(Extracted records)
►

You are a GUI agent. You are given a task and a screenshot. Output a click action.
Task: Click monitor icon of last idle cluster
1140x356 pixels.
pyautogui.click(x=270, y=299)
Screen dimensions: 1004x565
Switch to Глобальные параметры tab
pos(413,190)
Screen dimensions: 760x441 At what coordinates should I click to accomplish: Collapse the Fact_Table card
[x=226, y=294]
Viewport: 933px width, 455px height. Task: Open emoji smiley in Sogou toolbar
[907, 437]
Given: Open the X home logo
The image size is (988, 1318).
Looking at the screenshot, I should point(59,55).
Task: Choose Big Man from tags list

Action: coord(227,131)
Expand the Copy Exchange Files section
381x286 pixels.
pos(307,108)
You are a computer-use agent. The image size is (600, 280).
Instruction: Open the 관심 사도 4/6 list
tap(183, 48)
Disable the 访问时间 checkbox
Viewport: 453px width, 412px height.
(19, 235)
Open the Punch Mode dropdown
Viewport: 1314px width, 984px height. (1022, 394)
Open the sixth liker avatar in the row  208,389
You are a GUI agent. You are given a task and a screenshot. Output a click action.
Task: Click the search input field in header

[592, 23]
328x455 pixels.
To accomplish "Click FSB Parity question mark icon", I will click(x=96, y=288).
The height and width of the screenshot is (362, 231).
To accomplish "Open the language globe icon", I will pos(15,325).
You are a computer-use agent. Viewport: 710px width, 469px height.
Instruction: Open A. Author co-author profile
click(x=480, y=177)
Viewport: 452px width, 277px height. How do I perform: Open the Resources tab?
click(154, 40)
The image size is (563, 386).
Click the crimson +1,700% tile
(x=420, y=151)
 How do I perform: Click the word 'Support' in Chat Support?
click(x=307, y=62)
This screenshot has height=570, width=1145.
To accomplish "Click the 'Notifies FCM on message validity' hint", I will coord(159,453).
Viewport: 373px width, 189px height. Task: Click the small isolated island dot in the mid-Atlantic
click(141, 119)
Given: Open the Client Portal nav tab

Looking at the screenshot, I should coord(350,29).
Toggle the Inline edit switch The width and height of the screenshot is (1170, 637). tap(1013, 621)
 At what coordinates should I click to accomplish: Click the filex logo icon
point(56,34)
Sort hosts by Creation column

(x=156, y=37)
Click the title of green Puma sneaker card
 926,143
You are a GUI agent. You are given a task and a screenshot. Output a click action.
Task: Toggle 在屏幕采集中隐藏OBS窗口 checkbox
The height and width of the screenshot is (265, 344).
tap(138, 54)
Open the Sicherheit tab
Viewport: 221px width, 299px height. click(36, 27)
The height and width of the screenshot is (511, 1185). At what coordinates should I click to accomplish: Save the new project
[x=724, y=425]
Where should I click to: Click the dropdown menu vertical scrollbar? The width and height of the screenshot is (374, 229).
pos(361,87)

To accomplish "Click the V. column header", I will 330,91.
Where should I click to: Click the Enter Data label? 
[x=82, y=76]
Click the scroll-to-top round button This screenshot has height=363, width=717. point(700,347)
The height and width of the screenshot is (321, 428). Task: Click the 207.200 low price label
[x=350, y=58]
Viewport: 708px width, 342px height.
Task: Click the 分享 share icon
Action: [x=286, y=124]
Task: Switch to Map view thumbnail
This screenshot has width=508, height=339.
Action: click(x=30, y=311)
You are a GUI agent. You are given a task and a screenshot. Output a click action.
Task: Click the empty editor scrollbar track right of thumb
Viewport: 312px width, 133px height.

◄

**Exercise**:
Give back the complete data exactly as supplied.

**Solved exercise**:
You are a GUI agent. You are given a task and a screenshot. Output a click action.
Task: Click monitor icon of last idle cluster
1140x356 pixels.
pyautogui.click(x=270, y=299)
Screen dimensions: 1004x565
Switch to Глобальные параметры tab
pos(413,190)
Screen dimensions: 760x441 At what coordinates should I click to accomplish: Collapse the Fact_Table card
[x=226, y=294]
Viewport: 933px width, 455px height. Task: Open emoji smiley in Sogou toolbar
[907, 437]
Given: Open the X home logo
The image size is (988, 1318).
Looking at the screenshot, I should point(59,55).
Task: Choose Big Man from tags list

Action: coord(227,131)
Expand the Copy Exchange Files section
381x286 pixels.
pos(307,108)
You are a computer-use agent. The image size is (600, 280).
Instruction: Open the 관심 사도 4/6 list
tap(183, 48)
Disable the 访问时间 checkbox
Viewport: 453px width, 412px height.
(19, 235)
Open the Punch Mode dropdown
Viewport: 1314px width, 984px height. (1022, 394)
Open the sixth liker avatar in the row  208,389
You are a GUI agent. You are given a task and a screenshot. Output a click action.
Task: Click the search input field in header

[592, 23]
328x455 pixels.
To accomplish "Click FSB Parity question mark icon", I will click(x=96, y=288).
The height and width of the screenshot is (362, 231).
To accomplish "Open the language globe icon", I will pos(15,325).
You are a computer-use agent. Viewport: 710px width, 469px height.
Instruction: Open A. Author co-author profile
click(x=480, y=177)
Viewport: 452px width, 277px height. How do I perform: Open the Resources tab?
click(154, 40)
The image size is (563, 386).
Click the crimson +1,700% tile
(x=420, y=151)
 How do I perform: Click the word 'Support' in Chat Support?
click(x=307, y=62)
This screenshot has height=570, width=1145.
To accomplish "Click the 'Notifies FCM on message validity' hint", I will coord(159,453).
Viewport: 373px width, 189px height. Task: Click the small isolated island dot in the mid-Atlantic
click(141, 119)
Given: Open the Client Portal nav tab

Looking at the screenshot, I should coord(350,29).
Toggle the Inline edit switch The width and height of the screenshot is (1170, 637). tap(1013, 621)
 At what coordinates should I click to accomplish: Click the filex logo icon
point(56,34)
Sort hosts by Creation column

(x=156, y=37)
Click the title of green Puma sneaker card
 926,143
You are a GUI agent. You are given a task and a screenshot. Output a click action.
Task: Toggle 在屏幕采集中隐藏OBS窗口 checkbox
The height and width of the screenshot is (265, 344).
tap(138, 54)
Open the Sicherheit tab
Viewport: 221px width, 299px height. click(36, 27)
The height and width of the screenshot is (511, 1185). At what coordinates should I click to accomplish: Save the new project
[x=724, y=425]
Where should I click to: Click the dropdown menu vertical scrollbar? The width and height of the screenshot is (374, 229).
pos(361,87)

To accomplish "Click the V. column header", I will 330,91.
Where should I click to: Click the Enter Data label? 
[x=82, y=76]
Click the scroll-to-top round button This screenshot has height=363, width=717. point(700,347)
The height and width of the screenshot is (321, 428). Task: Click the 207.200 low price label
[x=350, y=58]
Viewport: 708px width, 342px height.
Task: Click the 分享 share icon
Action: [x=286, y=124]
Task: Switch to Map view thumbnail
This screenshot has width=508, height=339.
Action: click(x=30, y=311)
You are a GUI agent. You are given a task and a screenshot. Output a click action.
Task: Click the empty editor scrollbar track right of thumb
Viewport: 312px width, 133px height.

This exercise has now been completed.